WHAT IS ASKED:
a) Answer each question about the blog post on checking citations, one answer per line, marked as the questions are:
(i) What share of Americans own homes, according to the Census figure the post gives?
(ii) What website does the Forbes article cite as its source?
(iii) How many respondents did the poll have, and on what dates was it conducted?
b) Summarize the blog post on checking citations in two sentences.

DOCUMENT PASSAGE:
________________________________________
Thursday, January 14, 2016

Checking Citations: The Ultimate in Nerdy Pursuits

I really can't help myself. Whenever I see something that seems like bullshit and has citations, I have to check those citations. Sometimes they'll refer back to something completely different (that's always fun), but other times you get to see an academic or journalistic game of telephone that results in utter garbage in the final telling.

Today it's an article on Salon (I know, I know, what did I expect?) about the declining fortunes of the middle class. Now, that's not a hacky proposition on it's face. Wages are pretty stagnant for the majority of Americans and there's a lot of income inequality today compared with the last 70 years or so.

But this article isn't really about that. It's headline is "Myth of the middle class: Most Americans don't even have $1,000 in savings." That's a pretty extreme statement. Most Americans, after all, own homes (63.7% according to the Census). It's a bit odd to think that there'd be around 14% of homeowners without $1000 hanging out somewhere (assuming the homeowners are among the wealthiest and the "most" Americans who have no cash are the poorest 50.1%).

So I thought I'd check it out further. First, the "most Americans" bit comes from a statistic in the fourth paragraph:

More than half of Americans — 56 percent, to be exact — have less than $1,000 combined in their checking and savings accounts, according to a recent survey, Forbes reported.
Right away you'll notice that there are more cashless homeowners than I originally assumed. It's now around 20%. Yikes! (And getting more implausible...) The link takes you to a Forbes article that then cites another source: a blog post from some website called Magnify Money. It appears to be a website that matches users to financial products. There's a lot of information on the site about debt reduction and the whole thing seems pretty geared toward Millennials, which may be an important detail later...

Their blog post isn't so terrible. It's just a blog post after all, not reporting from a news source. The tenor of the piece is that people spend a lot of money on Christmas gifts and don't feel all that bad about it. To back this up, the website has done a "nationwide poll" and found that 63.7% of respondents were "broke" (meaning they had less than $1000 in their combined checking and savings accounts at the end of the holiday season). The post goes on to suggest ways you can be a little less broke in the future.

If you scroll down further you can learn more about the poll. It was conducted between December 24-26 and had a total of 518 respondents. The poll was conducted by Google Consumer Surveys, which is a Google service that lets you put together your own poll and stick it on your website.
________________________________________
DATA EXTRACT:
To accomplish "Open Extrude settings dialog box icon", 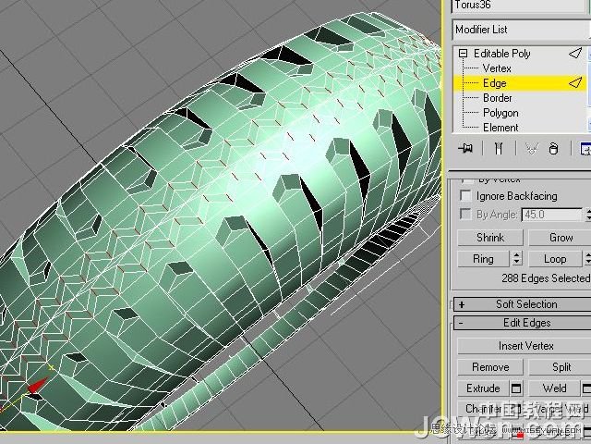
________________________________________
EXERCISE RESPONSES:
a)
(i) 63.7%
(ii) Magnify Money
(iii) 518 respondents, between December 24 and 26

b) The writer checks the citations behind a Salon article headlined "Myth of the middle class: Most Americans don't even have $1,000 in savings," tracing its statistic through a Forbes article to a blog post on Magnify Money, a website that matches users to financial products. That post rests on a Google Consumer Surveys poll of 518 respondents, conducted December 24-26, which found that 63.7% had less than $1,000 in their combined checking and savings accounts at the end of the holiday season.